Ask HN: New to freelancing how do clients send you passwords? - capalmer1013
As freelancers how do your clients usually send you passwords? My clients have been emailing them to me and it feels weird.
======
davismwfl
A lot of times my clients did not have IT staff and were not running any sort
of password managers so it was interesting.

So two things I had them do routinely are below, though some would still just
send me an email with username/password in it (always felt dirty).

Best overall option, have them create a user account for you with a temporary
password on whatever service you need access to. That is safe to send via
email then you immediately change it. Then when you are done with their
project they can just remove you.

If it is for a service that they can't create more user accounts, I would have
them email me the user name, and either tell me the password over a phone call
(choice 1), or text me the password on my cell phone.

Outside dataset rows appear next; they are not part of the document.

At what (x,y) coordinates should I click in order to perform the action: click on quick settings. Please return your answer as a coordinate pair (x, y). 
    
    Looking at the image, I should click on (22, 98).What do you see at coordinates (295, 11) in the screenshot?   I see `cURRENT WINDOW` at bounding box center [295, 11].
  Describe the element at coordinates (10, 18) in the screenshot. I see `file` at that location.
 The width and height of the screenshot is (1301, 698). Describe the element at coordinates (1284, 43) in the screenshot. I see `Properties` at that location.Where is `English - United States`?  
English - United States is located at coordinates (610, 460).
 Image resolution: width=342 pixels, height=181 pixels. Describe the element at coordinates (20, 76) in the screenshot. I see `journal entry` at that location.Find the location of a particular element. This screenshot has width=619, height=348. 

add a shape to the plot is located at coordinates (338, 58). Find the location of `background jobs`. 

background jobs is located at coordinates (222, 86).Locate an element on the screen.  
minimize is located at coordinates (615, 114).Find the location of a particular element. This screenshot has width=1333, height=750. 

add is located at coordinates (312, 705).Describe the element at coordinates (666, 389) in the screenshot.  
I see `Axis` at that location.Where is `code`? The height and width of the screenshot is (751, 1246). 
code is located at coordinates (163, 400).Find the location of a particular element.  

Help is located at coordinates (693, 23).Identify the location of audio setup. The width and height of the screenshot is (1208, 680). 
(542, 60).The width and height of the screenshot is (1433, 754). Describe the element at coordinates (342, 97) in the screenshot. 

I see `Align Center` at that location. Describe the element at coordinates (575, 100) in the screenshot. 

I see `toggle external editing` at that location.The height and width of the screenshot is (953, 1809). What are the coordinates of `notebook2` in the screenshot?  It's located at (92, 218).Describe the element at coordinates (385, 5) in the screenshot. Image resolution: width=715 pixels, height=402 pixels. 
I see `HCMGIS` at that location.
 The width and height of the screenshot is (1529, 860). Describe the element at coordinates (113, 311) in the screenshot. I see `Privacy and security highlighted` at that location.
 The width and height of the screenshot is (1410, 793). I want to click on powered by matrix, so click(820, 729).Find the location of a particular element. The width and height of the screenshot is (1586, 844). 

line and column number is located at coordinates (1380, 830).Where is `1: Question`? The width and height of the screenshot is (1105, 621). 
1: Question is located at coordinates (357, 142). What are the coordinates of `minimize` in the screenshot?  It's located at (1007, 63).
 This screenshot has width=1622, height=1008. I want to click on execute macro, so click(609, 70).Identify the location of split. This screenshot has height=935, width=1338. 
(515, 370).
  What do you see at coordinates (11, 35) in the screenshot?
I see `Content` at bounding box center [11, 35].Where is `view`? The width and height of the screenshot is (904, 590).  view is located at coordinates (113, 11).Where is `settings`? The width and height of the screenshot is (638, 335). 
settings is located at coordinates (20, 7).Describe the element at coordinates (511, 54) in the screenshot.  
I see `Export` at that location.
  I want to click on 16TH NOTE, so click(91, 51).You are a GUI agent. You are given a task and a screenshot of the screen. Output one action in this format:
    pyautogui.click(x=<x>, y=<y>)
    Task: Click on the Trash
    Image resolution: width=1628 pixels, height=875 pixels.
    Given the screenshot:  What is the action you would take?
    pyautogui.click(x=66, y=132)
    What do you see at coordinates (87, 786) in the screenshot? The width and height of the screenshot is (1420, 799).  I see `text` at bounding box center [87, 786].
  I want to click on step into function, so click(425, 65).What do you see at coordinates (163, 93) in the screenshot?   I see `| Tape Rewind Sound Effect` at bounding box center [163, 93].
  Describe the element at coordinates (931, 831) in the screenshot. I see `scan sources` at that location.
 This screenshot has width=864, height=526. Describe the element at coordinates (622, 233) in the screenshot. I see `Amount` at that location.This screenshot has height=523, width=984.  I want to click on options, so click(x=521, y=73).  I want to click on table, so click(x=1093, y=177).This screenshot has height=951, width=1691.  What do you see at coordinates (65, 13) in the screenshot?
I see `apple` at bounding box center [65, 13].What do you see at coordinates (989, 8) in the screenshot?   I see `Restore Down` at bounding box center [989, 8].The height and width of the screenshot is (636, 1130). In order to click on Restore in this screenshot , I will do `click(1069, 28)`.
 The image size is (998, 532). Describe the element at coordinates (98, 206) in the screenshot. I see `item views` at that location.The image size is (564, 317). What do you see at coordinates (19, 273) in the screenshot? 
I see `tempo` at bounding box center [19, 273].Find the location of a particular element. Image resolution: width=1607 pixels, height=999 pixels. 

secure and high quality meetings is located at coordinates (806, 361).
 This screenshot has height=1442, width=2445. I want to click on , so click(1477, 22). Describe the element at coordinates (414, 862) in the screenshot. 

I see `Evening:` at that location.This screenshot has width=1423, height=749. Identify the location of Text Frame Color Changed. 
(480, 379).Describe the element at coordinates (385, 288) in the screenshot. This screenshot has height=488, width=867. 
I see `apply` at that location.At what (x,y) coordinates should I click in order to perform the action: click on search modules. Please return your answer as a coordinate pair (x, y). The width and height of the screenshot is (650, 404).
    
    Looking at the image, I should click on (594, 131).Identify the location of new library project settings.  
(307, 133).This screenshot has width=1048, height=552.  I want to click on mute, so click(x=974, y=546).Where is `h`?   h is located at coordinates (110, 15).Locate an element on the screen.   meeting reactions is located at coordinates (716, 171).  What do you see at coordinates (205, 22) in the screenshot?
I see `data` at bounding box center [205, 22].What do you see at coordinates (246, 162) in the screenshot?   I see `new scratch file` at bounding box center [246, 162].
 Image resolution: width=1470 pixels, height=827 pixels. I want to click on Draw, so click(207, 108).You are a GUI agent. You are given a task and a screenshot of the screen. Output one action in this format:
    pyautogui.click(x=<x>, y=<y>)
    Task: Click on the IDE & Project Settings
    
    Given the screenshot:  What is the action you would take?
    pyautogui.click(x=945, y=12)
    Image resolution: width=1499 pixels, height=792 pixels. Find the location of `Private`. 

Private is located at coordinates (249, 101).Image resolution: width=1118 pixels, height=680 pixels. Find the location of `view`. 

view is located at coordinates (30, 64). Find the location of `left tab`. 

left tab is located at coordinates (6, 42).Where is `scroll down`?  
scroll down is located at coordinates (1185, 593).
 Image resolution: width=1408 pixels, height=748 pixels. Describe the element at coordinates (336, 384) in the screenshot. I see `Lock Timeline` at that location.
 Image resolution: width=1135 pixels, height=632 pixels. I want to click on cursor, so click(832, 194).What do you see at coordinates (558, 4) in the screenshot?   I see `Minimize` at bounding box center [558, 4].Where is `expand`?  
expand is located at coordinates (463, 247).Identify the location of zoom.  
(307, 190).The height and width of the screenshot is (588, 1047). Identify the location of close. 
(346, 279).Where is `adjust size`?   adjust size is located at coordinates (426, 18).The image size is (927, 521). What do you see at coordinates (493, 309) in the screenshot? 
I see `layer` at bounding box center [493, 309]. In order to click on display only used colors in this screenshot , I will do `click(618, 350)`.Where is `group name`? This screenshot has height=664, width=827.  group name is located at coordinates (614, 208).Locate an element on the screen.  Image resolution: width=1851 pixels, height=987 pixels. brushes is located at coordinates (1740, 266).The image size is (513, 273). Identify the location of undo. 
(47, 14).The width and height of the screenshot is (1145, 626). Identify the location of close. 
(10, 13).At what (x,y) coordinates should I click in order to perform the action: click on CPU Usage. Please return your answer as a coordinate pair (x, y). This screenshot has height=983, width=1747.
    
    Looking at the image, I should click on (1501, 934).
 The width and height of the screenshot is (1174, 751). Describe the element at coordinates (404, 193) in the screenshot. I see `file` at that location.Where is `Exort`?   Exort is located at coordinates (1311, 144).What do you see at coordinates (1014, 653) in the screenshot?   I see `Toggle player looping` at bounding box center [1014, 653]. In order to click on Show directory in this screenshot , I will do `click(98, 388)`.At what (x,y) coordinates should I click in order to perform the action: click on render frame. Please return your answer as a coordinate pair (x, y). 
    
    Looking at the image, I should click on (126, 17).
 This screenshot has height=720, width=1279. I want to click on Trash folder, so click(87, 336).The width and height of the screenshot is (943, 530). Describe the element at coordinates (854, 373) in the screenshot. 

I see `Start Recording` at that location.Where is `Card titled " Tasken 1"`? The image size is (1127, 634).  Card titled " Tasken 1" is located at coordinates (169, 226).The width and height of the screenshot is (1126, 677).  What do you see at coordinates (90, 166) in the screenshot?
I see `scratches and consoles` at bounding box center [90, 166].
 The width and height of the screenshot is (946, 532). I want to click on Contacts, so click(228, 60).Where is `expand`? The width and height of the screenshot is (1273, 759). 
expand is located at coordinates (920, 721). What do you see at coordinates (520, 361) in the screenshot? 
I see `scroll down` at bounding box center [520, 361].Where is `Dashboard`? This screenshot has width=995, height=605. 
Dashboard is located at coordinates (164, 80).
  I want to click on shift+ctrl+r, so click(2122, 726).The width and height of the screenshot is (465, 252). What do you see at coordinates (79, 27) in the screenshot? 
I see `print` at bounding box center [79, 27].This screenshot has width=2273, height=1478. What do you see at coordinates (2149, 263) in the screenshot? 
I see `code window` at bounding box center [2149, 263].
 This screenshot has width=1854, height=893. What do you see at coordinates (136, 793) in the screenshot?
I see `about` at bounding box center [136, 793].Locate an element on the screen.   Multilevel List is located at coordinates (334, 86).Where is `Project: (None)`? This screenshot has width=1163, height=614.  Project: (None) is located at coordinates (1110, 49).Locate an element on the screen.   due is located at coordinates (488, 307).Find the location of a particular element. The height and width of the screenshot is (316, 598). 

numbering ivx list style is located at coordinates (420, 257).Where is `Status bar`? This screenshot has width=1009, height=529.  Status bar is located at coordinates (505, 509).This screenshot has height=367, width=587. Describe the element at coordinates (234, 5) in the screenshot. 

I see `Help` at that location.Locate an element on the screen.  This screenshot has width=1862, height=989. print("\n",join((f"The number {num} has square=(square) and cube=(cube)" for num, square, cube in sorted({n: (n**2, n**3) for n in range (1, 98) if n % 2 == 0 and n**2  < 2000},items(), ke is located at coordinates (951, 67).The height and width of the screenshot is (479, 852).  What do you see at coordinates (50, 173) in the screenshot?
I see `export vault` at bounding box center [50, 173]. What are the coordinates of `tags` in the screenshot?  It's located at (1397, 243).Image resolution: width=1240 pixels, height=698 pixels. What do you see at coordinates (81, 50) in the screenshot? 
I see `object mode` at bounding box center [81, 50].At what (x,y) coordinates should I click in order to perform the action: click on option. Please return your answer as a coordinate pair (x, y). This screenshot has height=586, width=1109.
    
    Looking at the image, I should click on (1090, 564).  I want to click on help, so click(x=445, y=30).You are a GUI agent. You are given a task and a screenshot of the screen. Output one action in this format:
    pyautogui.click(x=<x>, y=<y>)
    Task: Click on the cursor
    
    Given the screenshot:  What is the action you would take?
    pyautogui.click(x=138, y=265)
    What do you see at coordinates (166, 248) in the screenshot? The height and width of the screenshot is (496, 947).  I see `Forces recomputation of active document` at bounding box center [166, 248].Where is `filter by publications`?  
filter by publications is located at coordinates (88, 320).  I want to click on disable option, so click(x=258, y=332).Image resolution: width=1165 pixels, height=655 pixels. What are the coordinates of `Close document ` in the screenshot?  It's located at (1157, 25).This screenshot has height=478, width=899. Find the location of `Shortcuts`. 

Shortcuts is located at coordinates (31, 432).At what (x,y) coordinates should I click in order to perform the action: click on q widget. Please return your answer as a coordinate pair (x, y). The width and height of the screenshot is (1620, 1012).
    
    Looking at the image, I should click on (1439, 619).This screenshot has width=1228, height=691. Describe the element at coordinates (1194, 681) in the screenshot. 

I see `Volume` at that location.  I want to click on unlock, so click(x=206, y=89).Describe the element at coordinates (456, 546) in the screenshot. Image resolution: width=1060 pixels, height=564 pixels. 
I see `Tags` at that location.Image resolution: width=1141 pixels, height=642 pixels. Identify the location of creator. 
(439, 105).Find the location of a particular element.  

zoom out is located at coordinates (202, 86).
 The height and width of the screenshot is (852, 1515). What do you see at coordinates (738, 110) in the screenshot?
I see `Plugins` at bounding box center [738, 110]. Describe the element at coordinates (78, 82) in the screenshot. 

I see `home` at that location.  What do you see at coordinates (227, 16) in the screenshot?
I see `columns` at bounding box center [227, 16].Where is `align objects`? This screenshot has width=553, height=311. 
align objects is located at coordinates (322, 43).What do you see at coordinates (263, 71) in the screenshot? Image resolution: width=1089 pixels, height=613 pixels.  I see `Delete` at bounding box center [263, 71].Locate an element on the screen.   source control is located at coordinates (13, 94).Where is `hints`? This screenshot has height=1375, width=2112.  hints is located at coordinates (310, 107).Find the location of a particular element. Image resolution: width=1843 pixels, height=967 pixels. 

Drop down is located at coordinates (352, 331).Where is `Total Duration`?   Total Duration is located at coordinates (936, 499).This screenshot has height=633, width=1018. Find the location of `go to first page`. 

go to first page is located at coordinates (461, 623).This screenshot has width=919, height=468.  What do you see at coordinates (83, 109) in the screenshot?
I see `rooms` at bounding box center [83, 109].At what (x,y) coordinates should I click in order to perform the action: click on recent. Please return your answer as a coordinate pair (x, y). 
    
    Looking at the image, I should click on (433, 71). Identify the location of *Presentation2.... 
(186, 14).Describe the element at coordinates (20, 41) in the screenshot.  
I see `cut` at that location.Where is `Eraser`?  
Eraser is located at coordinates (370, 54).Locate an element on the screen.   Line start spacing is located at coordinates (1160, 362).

While still not the most
ideal, it would minimize some of the exposure of just having a
username/password in a single email.

I also advised all clients to change the username and password often and
especially when I was complete with the project. I told them they should do
that in reference to any company or freelancer they use.

All this for the 95% chance that you will still receive passwords like
"password1", or their company name with some date appended etc. Point being
any middle schooler could probably guess the password. I'd usually always send
an email about password security in these cases as a helpful service but also
a little bit of a CYA in case anything ever happened. So I could point to them
that I warned them to change weak passwords.